◆ Action item ◆
Filter the entries down to the lines containing "agent", and copy those lines.

◆ Data ◆
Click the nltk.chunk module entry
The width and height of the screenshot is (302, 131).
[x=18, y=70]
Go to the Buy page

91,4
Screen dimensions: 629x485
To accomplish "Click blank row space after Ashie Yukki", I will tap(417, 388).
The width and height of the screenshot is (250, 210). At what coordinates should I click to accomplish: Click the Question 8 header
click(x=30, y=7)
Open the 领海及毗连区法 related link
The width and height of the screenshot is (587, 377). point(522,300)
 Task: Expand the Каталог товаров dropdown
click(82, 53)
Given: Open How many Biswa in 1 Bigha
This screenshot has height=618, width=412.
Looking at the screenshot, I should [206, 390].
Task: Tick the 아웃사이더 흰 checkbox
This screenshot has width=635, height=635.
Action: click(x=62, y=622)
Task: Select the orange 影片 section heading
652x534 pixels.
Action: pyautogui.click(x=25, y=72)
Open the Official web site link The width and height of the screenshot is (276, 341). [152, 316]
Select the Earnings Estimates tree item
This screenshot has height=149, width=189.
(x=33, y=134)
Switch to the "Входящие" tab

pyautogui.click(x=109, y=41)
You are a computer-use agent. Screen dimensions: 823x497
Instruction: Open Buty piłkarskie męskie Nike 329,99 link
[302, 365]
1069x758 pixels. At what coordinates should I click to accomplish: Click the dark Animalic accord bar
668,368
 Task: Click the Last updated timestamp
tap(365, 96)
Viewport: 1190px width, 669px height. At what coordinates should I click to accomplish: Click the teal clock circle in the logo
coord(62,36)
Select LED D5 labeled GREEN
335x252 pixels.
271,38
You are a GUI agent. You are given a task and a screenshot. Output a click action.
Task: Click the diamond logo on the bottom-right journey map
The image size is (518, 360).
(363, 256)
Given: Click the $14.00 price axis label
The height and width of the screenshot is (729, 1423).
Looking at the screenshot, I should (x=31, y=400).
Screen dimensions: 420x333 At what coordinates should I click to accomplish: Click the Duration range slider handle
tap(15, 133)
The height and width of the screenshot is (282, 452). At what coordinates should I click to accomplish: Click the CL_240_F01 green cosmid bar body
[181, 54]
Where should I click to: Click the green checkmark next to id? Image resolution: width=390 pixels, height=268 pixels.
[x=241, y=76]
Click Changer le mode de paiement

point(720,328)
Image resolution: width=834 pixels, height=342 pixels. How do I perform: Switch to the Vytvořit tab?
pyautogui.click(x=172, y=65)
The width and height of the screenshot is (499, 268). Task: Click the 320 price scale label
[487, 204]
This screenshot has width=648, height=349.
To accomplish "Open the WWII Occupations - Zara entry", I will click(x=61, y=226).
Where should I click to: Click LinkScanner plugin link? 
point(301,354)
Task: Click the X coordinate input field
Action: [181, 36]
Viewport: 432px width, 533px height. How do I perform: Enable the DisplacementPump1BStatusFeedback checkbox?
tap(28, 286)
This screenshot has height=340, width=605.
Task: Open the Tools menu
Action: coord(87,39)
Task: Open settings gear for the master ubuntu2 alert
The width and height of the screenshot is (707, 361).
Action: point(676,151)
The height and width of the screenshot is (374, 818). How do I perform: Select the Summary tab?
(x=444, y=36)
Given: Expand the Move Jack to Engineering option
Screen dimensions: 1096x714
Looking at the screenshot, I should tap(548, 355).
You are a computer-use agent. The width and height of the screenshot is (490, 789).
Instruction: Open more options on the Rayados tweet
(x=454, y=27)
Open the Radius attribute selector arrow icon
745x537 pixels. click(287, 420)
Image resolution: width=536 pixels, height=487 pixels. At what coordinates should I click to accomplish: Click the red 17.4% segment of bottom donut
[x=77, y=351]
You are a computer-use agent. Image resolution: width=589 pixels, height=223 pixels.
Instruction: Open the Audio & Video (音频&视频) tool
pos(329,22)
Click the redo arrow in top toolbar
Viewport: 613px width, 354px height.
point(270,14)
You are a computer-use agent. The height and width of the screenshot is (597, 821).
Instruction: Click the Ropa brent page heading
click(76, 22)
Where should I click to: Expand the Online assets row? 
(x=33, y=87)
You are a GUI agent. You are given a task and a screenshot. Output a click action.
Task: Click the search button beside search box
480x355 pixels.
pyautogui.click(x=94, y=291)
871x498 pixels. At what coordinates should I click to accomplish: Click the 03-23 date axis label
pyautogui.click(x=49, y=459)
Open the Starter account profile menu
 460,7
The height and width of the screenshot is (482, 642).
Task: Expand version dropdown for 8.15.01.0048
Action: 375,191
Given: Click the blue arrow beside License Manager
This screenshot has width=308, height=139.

◆ Solved problem ◆
You are a computer-use agent. Screen dimensions: 823x497
You are a GUI agent. You are given a task and a screenshot. Output a click action.
You are a computer-use agent. The width and height of the screenshot is (490, 789).
You are a computer-use agent. Image resolution: width=589 pixels, height=223 pixels.
You are a computer-use agent. The height and width of the screenshot is (597, 821).
You are a GUI agent. You are given a task and a screenshot. Output a click action.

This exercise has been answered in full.